Фрагмент документа:
......

«Как путеводная звезда…»

«Как путеводная звезда…»

(послесловие)

Синий дым, белый день. И звучанье.

Хвойно-лиственный шорох и плеск.

Выше радости, выше печали

Этот дым. Этот день. Этот лес.

 

Если открыл сборник Василия Казанцева, закроешь его не скоро. Мир узнаваемый, обжитый, излучающий тихую радость. Даже тайга в нём без бурелома, запоминается «полянами света». Поэт ценит человека, не забывшего лес и поле. И память, уже вечереющая, подсказывает: мы видели его молодым, можем судить о начале пути.

1963 год, собрание литературного объединения Томского университета. Сказали: придёт молодой поэт, но имеющий книгу, наш выпускник, филолог. Он, кажется, руководит литературным объединением в Политехническом. Значит, подкован, даст сдачу? Ну, нас-то с панталыку не собьёшь, мы тут любого одёрнем.

Он пришёл со своей первой книжечкой, читал также стихи, вошедшие потом в сборник «Прикосновение» (1966). Скажу честно: не такого мы ждали, не все тогдашние студенты оценили этот голос. Мы привыкли к громким выкрикам, к размашистым жестам. А тут что-то другое… Поэт пришёл совсем не за тем, чтоб спорить с нами. И мы разошлись, немного разочарованные. Поэт, мол, он кто – «рупор масс». Но плохо, если массы эти безличны. В такие эпохи личность – великий дефицит. Лишь много позднее оценил я его признание: «Своей души тенелюбивой не выставлял я напоказ». Неожиданные слова, запинаешься и начинаешь думать. Скажем, пихта тенелюбива и хороша по-своему. С годами слова его стихов завладевали моей душой. И помог мне в этом Бунин. Он, как и Тютчев (о котором Василий Казанцев писал дипломную работу), изумляет вдумчивой простотой.

......

Сохранённые записи:
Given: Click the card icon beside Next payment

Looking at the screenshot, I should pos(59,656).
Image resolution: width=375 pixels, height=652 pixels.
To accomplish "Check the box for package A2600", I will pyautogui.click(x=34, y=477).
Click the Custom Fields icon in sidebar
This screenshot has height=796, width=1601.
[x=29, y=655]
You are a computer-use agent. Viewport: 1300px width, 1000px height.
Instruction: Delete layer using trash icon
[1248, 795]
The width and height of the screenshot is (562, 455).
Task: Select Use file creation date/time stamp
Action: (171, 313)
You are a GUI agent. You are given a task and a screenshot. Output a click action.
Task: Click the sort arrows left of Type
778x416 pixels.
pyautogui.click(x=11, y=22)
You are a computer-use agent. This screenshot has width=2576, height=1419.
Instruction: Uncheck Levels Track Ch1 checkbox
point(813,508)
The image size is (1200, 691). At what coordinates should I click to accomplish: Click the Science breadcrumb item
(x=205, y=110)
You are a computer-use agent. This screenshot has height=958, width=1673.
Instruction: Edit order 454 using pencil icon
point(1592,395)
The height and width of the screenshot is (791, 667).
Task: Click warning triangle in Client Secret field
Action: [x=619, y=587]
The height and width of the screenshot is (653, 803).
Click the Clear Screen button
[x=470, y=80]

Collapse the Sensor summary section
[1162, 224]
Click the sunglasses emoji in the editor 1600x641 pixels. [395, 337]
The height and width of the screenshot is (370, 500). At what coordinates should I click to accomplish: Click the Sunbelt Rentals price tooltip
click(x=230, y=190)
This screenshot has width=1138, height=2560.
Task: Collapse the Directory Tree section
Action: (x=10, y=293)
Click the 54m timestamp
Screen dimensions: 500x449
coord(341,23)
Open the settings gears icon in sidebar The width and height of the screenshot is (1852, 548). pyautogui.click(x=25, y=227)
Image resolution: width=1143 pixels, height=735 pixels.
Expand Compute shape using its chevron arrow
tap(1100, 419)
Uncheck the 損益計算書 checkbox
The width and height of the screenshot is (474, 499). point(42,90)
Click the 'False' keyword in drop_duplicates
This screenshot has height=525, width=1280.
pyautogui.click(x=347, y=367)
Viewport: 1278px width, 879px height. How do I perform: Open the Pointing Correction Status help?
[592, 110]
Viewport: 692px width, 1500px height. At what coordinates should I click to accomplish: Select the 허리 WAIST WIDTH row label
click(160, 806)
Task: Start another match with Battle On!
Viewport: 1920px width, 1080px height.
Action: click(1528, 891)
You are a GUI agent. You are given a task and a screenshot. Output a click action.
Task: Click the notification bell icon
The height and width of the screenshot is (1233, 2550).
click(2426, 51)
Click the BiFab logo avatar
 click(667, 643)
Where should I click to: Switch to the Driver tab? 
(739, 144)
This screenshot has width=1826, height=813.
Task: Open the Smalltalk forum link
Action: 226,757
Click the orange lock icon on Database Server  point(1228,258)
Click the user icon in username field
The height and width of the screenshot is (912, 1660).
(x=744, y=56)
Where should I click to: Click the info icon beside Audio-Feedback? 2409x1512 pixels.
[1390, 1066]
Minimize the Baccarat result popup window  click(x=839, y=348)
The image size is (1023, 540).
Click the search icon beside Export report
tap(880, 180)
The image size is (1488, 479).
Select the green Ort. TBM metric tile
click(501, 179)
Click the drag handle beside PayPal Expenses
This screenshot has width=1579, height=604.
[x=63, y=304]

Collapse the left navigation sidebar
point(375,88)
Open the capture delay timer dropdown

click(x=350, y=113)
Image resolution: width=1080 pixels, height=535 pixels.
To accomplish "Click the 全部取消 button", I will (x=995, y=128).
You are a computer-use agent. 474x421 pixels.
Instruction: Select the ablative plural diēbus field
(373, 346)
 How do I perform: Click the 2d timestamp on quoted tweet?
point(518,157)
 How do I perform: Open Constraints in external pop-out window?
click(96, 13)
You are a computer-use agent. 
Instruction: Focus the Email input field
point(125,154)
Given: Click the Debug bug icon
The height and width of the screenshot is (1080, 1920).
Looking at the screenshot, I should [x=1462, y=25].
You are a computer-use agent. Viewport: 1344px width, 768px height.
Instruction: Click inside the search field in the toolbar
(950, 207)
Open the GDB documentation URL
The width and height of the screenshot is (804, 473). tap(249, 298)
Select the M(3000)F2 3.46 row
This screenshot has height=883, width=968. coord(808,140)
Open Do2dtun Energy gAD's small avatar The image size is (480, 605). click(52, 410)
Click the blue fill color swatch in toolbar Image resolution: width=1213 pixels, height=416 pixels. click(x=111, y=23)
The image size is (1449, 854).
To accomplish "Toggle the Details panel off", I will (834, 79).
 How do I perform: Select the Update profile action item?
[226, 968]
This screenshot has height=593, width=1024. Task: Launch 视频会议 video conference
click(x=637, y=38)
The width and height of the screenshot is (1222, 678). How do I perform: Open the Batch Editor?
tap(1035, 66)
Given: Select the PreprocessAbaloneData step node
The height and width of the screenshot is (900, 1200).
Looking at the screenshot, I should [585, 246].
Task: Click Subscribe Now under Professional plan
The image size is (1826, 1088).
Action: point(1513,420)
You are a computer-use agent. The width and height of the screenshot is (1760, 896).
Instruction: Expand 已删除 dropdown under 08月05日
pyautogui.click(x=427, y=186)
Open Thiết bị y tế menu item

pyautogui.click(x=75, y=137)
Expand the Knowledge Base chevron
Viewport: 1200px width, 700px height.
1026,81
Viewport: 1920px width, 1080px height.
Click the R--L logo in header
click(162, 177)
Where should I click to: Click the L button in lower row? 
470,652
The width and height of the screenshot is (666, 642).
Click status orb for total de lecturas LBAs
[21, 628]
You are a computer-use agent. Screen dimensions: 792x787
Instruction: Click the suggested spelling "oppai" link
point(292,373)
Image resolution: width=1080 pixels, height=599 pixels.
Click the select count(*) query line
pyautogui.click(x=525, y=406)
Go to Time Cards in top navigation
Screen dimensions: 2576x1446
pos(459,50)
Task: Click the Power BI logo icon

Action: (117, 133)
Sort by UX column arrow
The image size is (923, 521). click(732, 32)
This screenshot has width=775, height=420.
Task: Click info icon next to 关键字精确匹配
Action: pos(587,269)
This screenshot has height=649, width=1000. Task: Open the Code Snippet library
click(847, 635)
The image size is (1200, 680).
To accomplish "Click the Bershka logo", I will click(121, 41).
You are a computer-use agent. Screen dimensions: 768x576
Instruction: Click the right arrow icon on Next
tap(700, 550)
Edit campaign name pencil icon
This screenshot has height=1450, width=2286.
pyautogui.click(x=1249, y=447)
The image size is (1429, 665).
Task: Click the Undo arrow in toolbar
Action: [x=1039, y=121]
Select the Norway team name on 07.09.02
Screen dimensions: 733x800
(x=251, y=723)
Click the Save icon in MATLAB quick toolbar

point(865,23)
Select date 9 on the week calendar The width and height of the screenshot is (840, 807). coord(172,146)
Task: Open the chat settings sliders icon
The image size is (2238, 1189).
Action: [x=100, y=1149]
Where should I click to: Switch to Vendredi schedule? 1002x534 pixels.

......

Рабочие задания:
1. Ответьте на вопросы по послесловию о Василии Казанцеве:
(a) В каком году прошло собрание литературного объединения Томского университета, на которое пришёл молодой поэт?
(b) В каком году вышел сборник «Прикосновение»?
(c) О каком поэте Василий Казанцев писал дипломную работу?
2. Допишите следующую часть послесловия о Василии Казанцеве, начав сразу после его последнего предложения.
Список никак не связан с послесловием о Василии Казанцеве.

Ответы:
1.
(a) В 1963 году.
(b) В 1966 году.
(c) О Тютчеве.

2.
Нам, первокурсникам, казалось: сдержанность эта идёт мимо главного стихотворного потока. В один голос талдычили критиканы: стихи Казанцева малость «отстали от эпохи», современности нужна яркая гражданская лирика. Да, тогда почти все писали для взбудораженных дворцов зрелищ и спорта. И до сих пор не понимают ретивые новаторы, что модное-то быстрее всего и становится «архаикой». Где нам превозмочь было вознесенковщину. У одних этот фетиш мало-помалу погасал, другие остались в плену его на всю жизнь. И сейчас ведь не всем дано понять философскую нагрузку строк поэта, нашего земляка. Вопросы его самому себе, а деле – поколениям: «Разве времени вечное бремя Ты не слышал, по жизни идя? …Сам ты – разве не вечное время, Отгремевших времен судия?»

Василий Казанцев не соревновался ни с кем, не бросал вызовы и не торопился ниспровергать кумиров. Неспешно шёл своей дорогой, как будто ни с кем не пересекаясь. Ни с кем, кроме классиков:

 

В том, как птица над полем кружит,

Как кричит – ты уловишь, немея, 

Дрожь, которою сердце дрожит, 

Слов святых своих выдать не смея.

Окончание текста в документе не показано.